Its latest report – Sense & Instability: three decades of skills and employment policy – has scrutinised the policies of successive administrations on skills and employment and recommended:
• Better long-term planning for skills policy that is linked to long-term economic forecasts
• Greater coherence between central government policymaking and local implementation
• Greater scrutiny of changes to skills policy to deliver better taxpayer value for money
• Better checks and balances to remove the risk of politics influencing policy decisions.
Sir John Armitt, chairman of City & Guilds, said: "They say that insanity is doing the same thing over and over again and expecting different results. It would be madness to ignore the evidence of three decades of skills and employment policy – yet our politicians have failed to learn from the past. This report is a wake-up call to all policymakers. I urge all parties – irrespective of political colours or ideology – to look and learn."
The report revealed that there have been 61 Secretaries of State responsible for skills and employment policy in the last three decades (compared with 18 for schools policy and 16 for higher education) and, between them, they produced 13 major Acts of Parliament.
City & Guilds added: "The policy area has flipped between departments or been shared with multiple departments no fewer than 10 times since the 1980s.

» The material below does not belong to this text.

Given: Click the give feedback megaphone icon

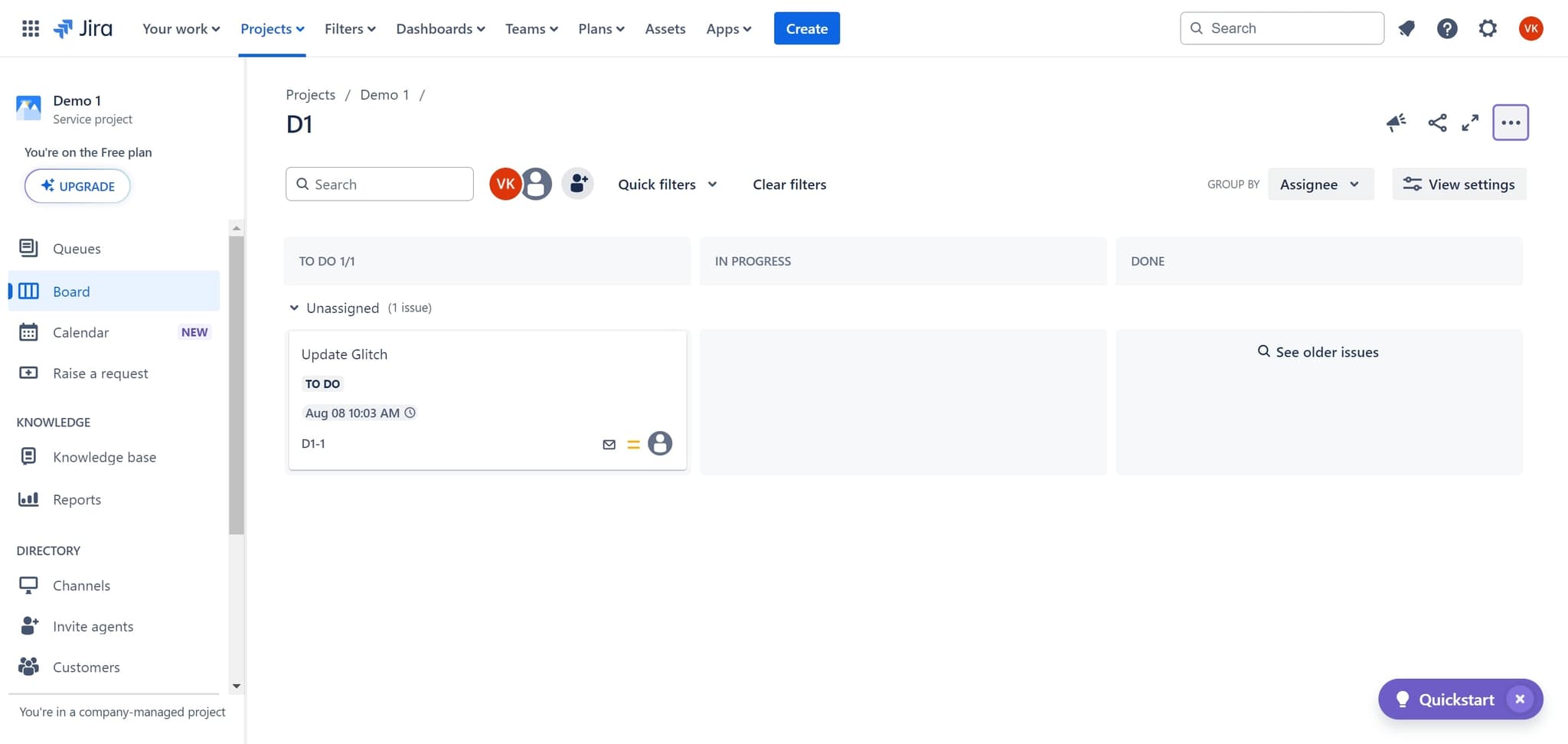Looking at the screenshot, I should 1396,122.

Consistent churn has created a collective amnesia and growing lack of organisational memory at political and official levels."

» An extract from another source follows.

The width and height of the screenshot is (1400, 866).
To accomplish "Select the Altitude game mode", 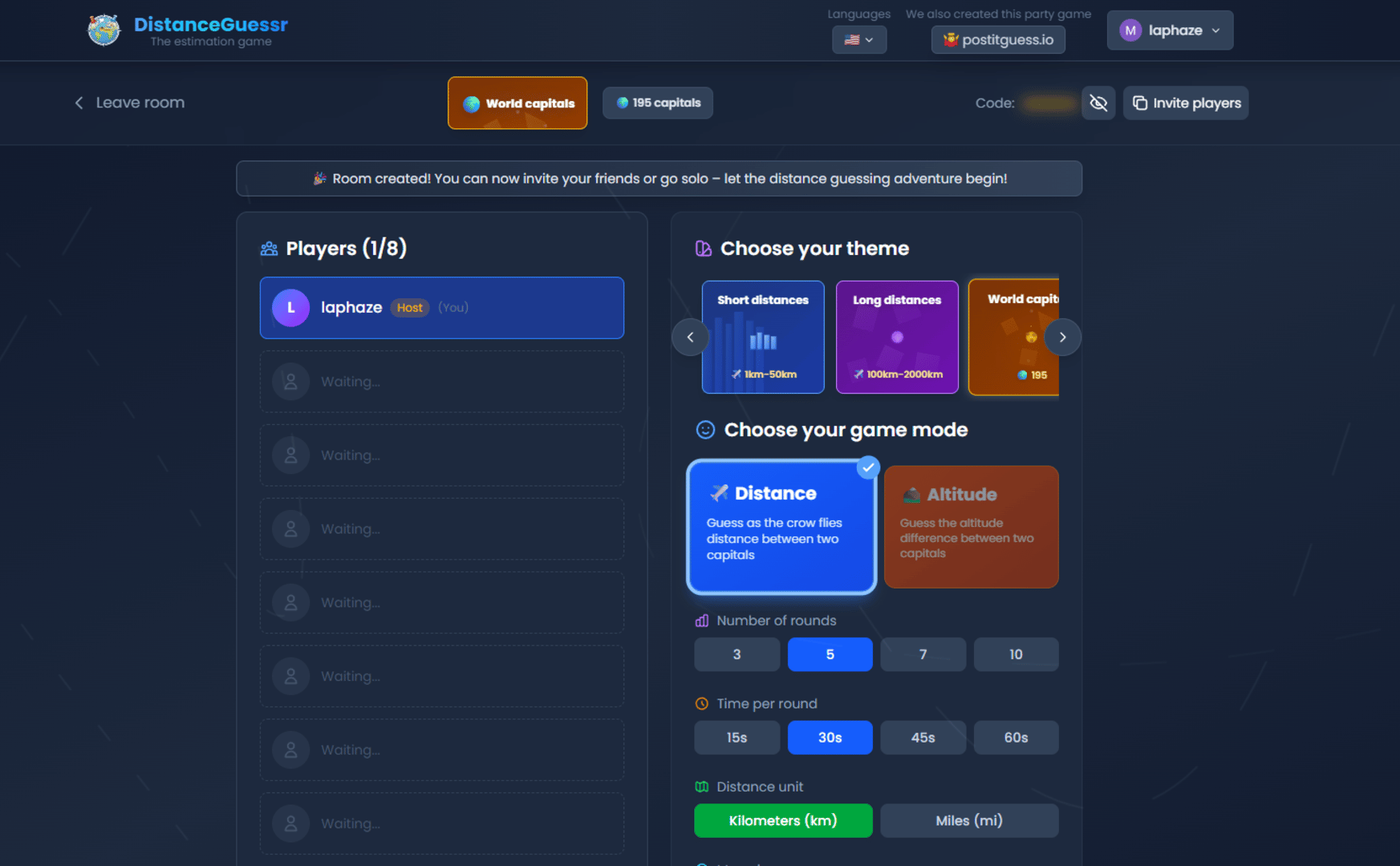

Mikki Draggoo, head of corporate relations at the City & Guilds Group, added: "We've seen politicians from every party making pledges about what they will do to close the UK's skills gap. But a successful system is too important to sacrifice for a headline that will be recycled as yesterday's news.
"The best action politicians can take to help employers get the skills they need is to think carefully before taking action. Stable, long-term planning is the key to success here. Learning from past successes and mistakes and giving new policies a chance to mature will yield much better, long-lasting results – and ultimately sustainable economic growth."